The problem:
Print word for word the first line of the records below and every following line through the one containing "Open the Change"; print nothing else.

Information supplied:

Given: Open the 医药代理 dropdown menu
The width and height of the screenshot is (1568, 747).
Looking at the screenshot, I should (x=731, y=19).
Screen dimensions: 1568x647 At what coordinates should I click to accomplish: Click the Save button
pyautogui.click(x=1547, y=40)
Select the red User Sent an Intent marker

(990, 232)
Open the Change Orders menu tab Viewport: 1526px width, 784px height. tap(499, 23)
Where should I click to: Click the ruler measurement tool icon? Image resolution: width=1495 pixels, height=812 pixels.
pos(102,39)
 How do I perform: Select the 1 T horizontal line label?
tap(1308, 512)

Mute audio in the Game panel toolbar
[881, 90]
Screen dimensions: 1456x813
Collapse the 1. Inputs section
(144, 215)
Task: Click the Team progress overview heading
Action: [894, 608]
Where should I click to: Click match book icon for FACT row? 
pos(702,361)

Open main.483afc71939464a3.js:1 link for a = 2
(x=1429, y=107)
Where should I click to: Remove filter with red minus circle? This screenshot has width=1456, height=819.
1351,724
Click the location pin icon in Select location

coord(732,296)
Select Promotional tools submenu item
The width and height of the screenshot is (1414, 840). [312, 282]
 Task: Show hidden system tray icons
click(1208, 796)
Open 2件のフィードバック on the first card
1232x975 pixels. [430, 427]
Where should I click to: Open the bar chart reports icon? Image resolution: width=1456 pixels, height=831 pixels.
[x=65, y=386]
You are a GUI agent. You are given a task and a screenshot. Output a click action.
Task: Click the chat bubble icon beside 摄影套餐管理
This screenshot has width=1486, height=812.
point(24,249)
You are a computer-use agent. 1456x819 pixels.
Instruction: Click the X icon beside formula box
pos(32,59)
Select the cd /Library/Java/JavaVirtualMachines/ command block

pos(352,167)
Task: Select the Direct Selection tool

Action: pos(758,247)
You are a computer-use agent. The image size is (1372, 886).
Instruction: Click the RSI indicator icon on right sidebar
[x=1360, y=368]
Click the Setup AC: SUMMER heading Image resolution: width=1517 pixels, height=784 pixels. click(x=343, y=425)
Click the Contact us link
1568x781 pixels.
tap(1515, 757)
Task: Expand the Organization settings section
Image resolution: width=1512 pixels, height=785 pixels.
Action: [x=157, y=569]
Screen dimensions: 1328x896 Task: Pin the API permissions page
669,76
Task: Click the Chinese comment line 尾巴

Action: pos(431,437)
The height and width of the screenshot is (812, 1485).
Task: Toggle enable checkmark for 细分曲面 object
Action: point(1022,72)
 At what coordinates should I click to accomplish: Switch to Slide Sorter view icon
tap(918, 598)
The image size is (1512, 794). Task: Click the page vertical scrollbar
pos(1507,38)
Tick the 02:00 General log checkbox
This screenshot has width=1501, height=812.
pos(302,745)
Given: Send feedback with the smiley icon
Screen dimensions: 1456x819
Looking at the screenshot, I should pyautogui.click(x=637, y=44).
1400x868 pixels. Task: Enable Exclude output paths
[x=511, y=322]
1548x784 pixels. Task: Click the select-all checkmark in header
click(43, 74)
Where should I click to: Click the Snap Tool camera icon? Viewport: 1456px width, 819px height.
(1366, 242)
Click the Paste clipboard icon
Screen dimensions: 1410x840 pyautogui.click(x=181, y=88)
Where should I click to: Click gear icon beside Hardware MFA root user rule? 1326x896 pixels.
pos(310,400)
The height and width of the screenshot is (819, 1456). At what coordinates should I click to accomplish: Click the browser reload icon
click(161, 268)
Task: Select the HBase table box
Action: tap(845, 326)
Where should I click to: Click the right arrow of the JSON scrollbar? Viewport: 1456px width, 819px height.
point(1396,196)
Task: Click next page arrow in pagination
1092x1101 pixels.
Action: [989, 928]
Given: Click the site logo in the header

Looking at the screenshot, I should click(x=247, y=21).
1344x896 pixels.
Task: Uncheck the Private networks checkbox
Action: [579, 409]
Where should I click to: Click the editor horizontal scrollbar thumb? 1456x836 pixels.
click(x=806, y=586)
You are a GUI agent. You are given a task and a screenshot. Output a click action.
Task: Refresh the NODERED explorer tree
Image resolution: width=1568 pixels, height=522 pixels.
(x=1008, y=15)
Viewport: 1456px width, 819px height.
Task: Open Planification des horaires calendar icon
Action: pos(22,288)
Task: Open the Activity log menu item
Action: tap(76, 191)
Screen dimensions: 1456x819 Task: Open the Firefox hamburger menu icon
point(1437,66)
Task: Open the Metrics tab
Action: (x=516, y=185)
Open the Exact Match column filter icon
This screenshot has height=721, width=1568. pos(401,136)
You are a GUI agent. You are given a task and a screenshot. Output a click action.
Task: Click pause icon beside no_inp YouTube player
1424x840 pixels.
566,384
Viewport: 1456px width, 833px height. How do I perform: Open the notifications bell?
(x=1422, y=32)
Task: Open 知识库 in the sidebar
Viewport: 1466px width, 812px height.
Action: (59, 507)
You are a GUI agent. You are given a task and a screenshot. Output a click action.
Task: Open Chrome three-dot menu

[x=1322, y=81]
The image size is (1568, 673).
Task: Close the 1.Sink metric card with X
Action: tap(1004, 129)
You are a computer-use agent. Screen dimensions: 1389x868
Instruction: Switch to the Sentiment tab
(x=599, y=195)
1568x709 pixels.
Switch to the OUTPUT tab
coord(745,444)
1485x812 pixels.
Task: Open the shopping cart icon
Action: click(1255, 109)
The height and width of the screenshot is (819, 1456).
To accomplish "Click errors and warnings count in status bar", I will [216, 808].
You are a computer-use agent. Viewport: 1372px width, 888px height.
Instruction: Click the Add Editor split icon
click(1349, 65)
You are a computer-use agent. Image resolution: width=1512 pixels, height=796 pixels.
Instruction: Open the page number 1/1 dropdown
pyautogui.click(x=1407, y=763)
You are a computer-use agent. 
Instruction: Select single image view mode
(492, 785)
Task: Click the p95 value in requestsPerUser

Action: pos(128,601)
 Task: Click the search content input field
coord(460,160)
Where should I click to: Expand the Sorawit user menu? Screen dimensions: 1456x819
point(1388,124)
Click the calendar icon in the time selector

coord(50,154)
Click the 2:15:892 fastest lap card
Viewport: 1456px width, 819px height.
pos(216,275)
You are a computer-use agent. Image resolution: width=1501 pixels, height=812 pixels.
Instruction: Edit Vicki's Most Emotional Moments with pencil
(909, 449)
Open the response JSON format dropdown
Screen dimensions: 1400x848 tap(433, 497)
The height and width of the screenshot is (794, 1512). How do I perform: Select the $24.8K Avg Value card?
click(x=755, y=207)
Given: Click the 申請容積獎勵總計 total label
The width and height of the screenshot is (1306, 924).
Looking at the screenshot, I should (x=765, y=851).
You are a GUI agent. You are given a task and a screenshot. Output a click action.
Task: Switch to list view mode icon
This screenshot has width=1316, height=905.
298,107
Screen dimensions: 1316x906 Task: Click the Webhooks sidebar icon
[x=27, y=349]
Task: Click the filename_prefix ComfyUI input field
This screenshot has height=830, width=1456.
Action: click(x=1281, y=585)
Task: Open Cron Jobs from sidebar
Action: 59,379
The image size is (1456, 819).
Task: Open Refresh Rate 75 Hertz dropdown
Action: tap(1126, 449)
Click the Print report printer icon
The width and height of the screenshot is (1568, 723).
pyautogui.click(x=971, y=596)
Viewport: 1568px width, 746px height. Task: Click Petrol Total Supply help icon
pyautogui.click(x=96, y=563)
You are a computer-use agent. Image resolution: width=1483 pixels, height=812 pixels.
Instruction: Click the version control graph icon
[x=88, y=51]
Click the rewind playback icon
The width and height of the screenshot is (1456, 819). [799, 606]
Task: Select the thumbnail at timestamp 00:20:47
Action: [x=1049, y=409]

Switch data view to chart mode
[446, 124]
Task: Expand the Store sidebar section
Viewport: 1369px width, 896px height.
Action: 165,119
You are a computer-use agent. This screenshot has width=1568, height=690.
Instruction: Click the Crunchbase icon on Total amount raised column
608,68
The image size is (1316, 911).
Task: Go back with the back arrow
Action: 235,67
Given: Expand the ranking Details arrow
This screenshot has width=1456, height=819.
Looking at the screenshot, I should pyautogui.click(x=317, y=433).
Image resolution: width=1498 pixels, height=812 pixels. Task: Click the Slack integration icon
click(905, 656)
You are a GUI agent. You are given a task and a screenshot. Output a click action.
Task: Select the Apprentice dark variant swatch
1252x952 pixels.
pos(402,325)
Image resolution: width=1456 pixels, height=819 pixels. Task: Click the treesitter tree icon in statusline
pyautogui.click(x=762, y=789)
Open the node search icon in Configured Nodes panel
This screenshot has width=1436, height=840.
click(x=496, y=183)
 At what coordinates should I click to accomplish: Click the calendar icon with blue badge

Response area:
Given: Open the 医药代理 dropdown menu
The width and height of the screenshot is (1568, 747).
Looking at the screenshot, I should (x=731, y=19).
Screen dimensions: 1568x647 At what coordinates should I click to accomplish: Click the Save button
pyautogui.click(x=1547, y=40)
Select the red User Sent an Intent marker

(990, 232)
Open the Change Orders menu tab Viewport: 1526px width, 784px height. tap(499, 23)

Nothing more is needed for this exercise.